═══ Input data

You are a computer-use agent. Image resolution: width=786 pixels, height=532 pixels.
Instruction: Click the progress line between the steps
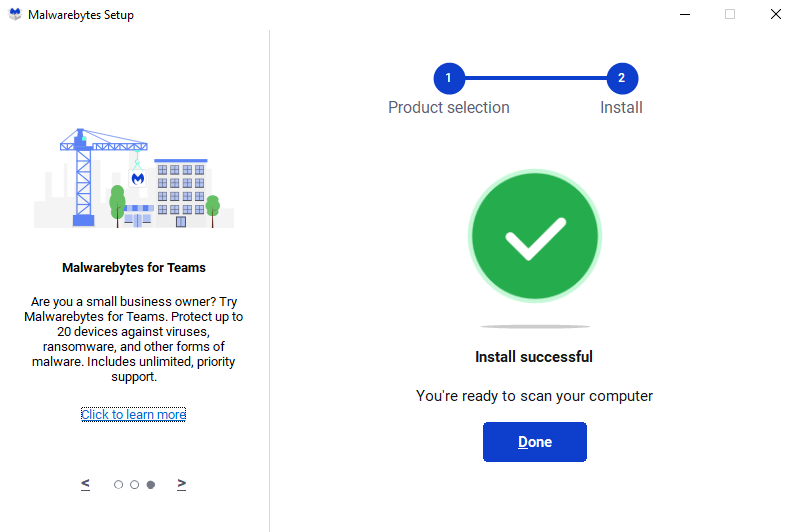(x=535, y=78)
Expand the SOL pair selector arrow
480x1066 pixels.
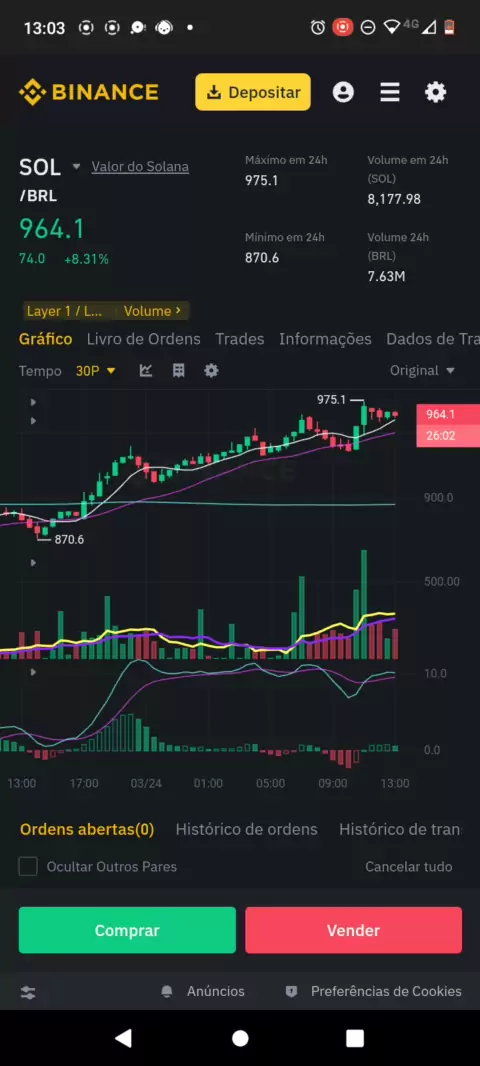click(x=76, y=167)
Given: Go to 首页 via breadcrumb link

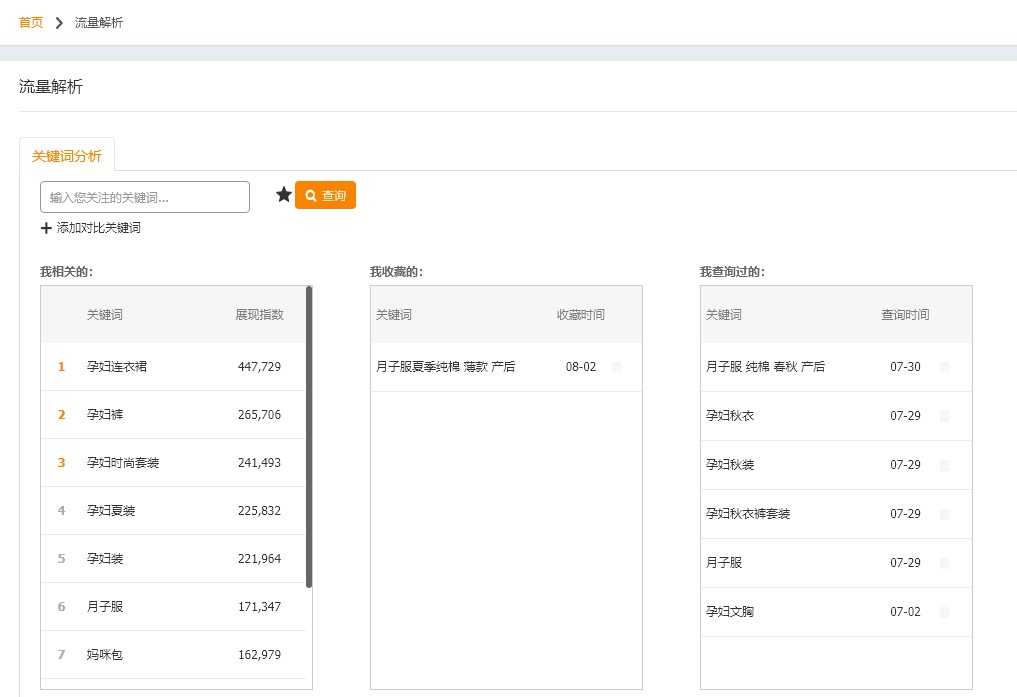Looking at the screenshot, I should 31,22.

══════

## What the task asks
Every line from the one bearing "Instruction: Click the" through the end of the data above must be output exactly, and no picture may appear.

## Result of this exercise
Instruction: Click the progress line between the steps
(x=535, y=78)
Expand the SOL pair selector arrow
480x1066 pixels.
click(x=76, y=167)
Given: Go to 首页 via breadcrumb link

Looking at the screenshot, I should 31,22.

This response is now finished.